• SUPPLIED DATA:
§ §

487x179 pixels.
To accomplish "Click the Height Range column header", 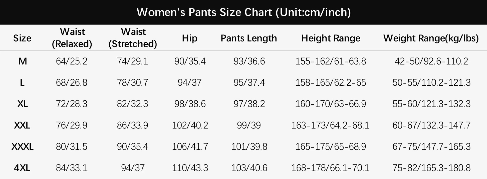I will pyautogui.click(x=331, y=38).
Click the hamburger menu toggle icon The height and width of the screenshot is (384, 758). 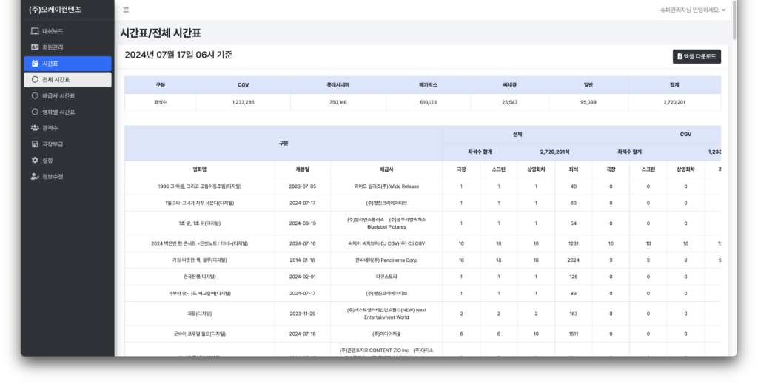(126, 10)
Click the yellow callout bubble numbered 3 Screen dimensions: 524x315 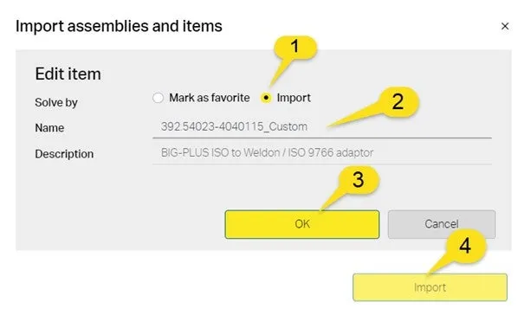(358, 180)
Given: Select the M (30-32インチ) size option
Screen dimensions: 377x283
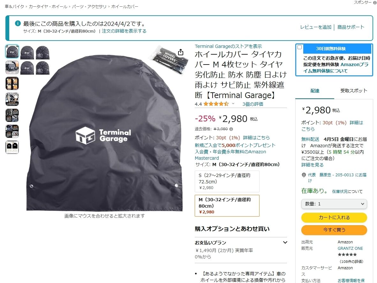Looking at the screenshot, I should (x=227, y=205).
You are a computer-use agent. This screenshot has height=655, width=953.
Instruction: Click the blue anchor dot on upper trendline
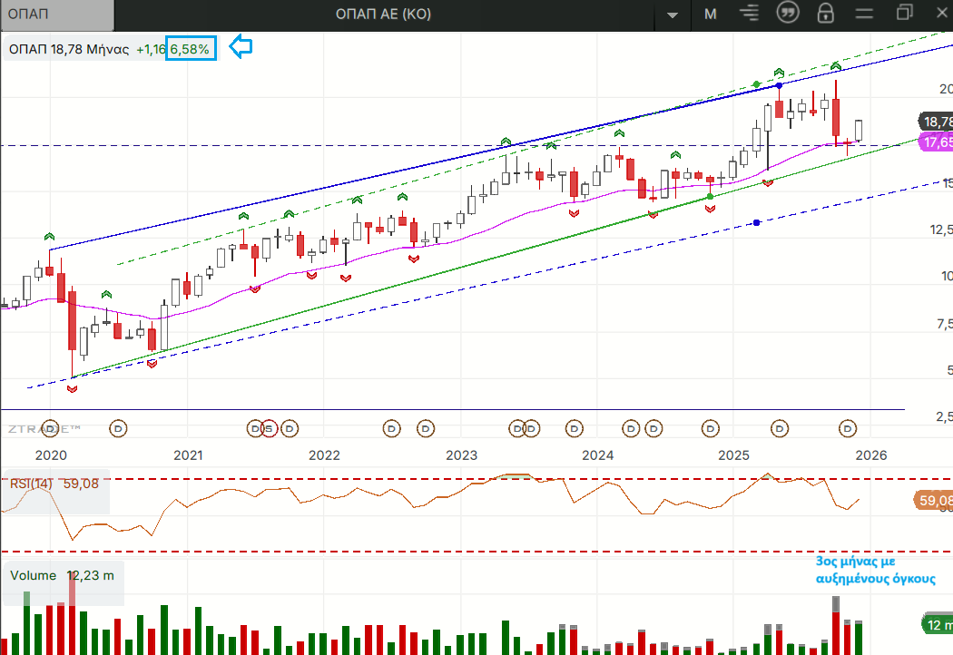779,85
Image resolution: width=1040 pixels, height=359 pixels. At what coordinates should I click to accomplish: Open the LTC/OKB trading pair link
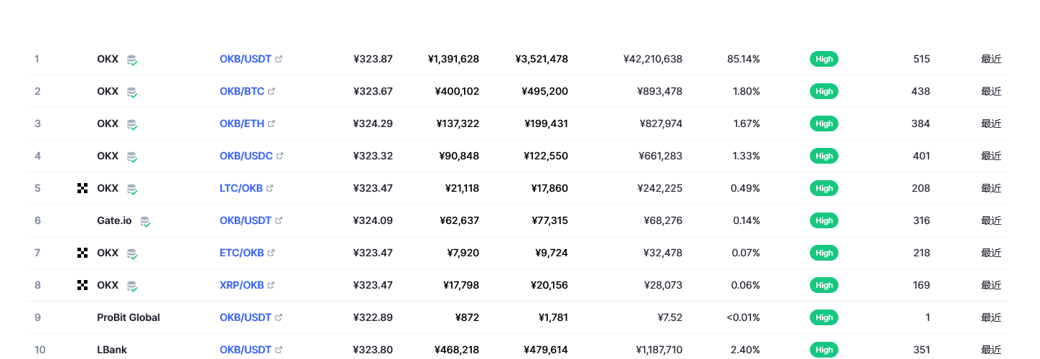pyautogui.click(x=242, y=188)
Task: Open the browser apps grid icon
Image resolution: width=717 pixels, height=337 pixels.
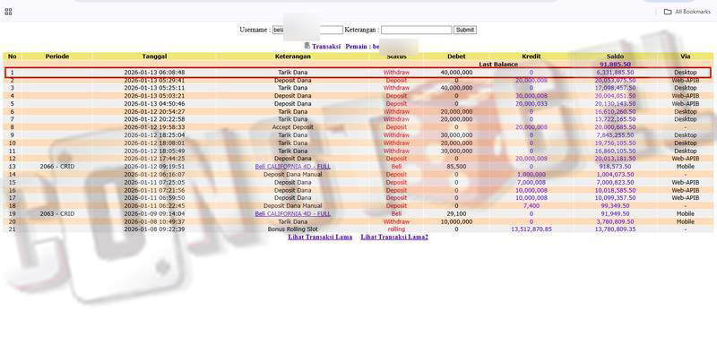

§ §

• WORK INSTRUCTIONS: Take the line containing "Given: Select the M (30-32インチ) size option" and every line after it to the end of the records, and restate them verbatim, with no pictures.

• OUTPUT OF THE TASK:
Given: Select the M (30-32インチ) size option
Screen dimensions: 377x283
Looking at the screenshot, I should (x=227, y=205).
You are a computer-use agent. This screenshot has height=655, width=953.
Instruction: Click the blue anchor dot on upper trendline
779,85
Image resolution: width=1040 pixels, height=359 pixels. At what coordinates should I click to accomplish: Open the LTC/OKB trading pair link
pyautogui.click(x=242, y=188)
Task: Open the browser apps grid icon
Image resolution: width=717 pixels, height=337 pixels.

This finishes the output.